Uma das iniciativas para isso veio do relator da comissão, o senador Alessandro Vieira (MDB-SE), que propôs ouvir TH Joias, o ex-deputado estadual do Rio de Janeiro Thiego Santos, investigado pela PF por supostos vínculos com facção.
“É fundamental que a gente tenha contato com esse senhor para que ele possa verbalizar a participação. E faço um registro a mais: a denúncia do Ministério Público Federal contra esse senhor traz outros 14 indivíduos. Dentre eles, assessores parlamentares, policiais militares do Rio de Janeiro e um policial federal. É dessa forma que o crime organizado atua. Não é uma coisa pontual, isolada, é sempre uma atuação integrada e com integração no poder público”, afirmou o senador.
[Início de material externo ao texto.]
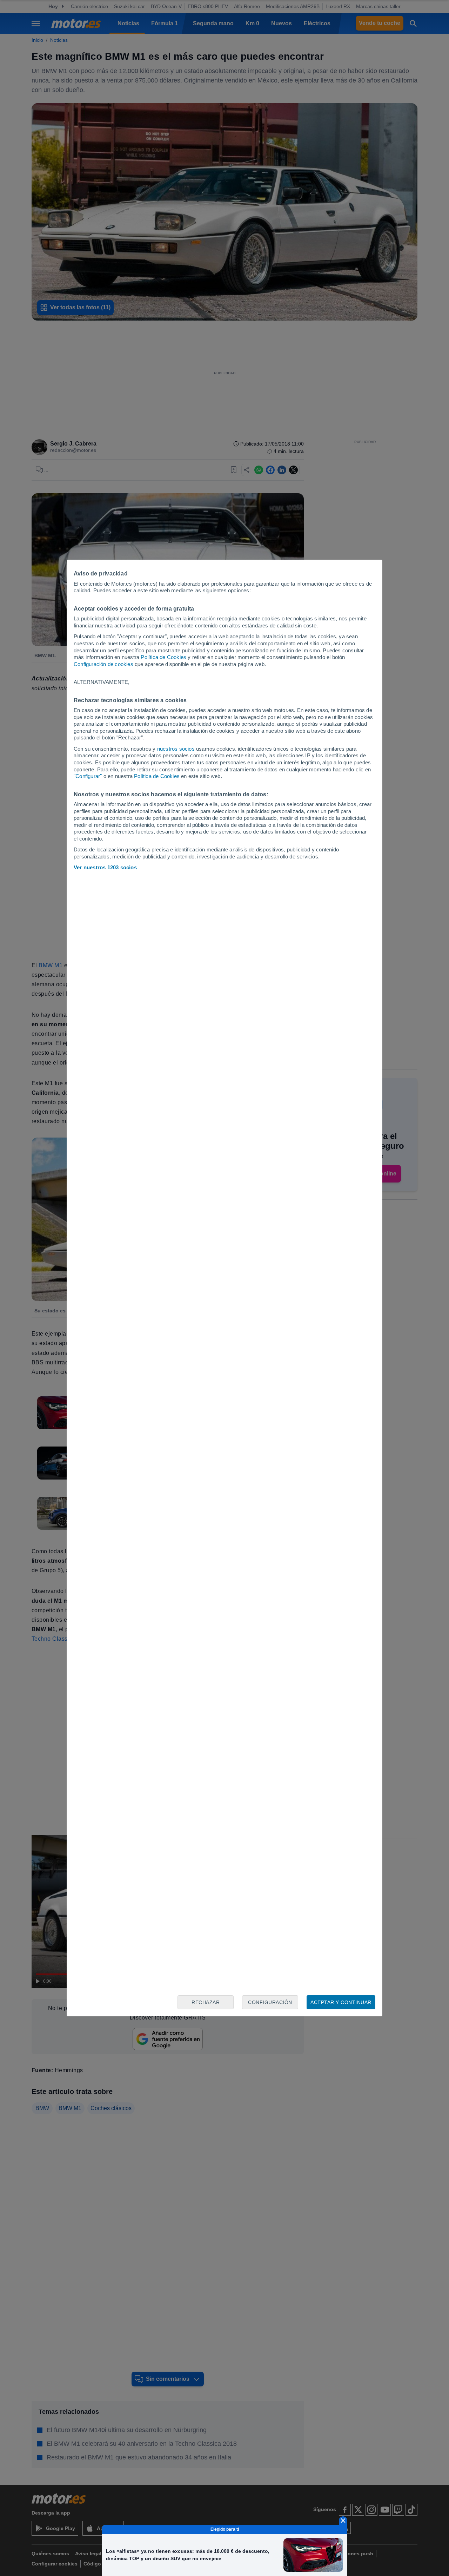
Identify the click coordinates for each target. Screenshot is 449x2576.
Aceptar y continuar (340, 2002)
Outros também consideram que o ritmo inicial é adequado. Para esses parlamentares, as primeiras reuniões ajudam a estruturar o funcionamento da CPI e a definir o plano de trabalho. Um deles classificou essa etapa como uma forma de “colocar a bola no chão” antes de avançar para fases mais complexas.

Primeiras oitivas
Além do debate sobre o PL Antifacção, a oitiva de Andrei Rodrigues tratou de operações recentes da PF e do desafio de diferenciar fenômenos criminosos que, segundo ele, exigem respostas específicas. O diretor apresentou ainda dados sobre investigações em andamento e explicou a estratégia da polícia para desarticular estruturas financeiras das facções.
Nessa quarta, a CPI ouviu o diretor de Inteligência Penal da Secretaria Nacional de Políticas Penais (Senappen), Antônio Glautter, que detalhou o panorama do sistema prisional brasileiro e citou um déficit carcerário estimado em 40%.
Senadores aproveitaram a sessão para cobrar dados mais completos sobre população prisional, reincidência, presença de facções e ocupação das unidades — temas considerados essenciais para o avanço das investigações.
Para as próximas semanas, integrantes afirmam que a CPI deve entrar em uma fase mais movimentada. A previsão é que governadores comecem a ser ouvidos já na primeira semana de dezembro, ampliando o alcance político da comissão e trazendo diagnósticos regionais sobre o avanço das facções e a pressão sobre as polícias estaduais.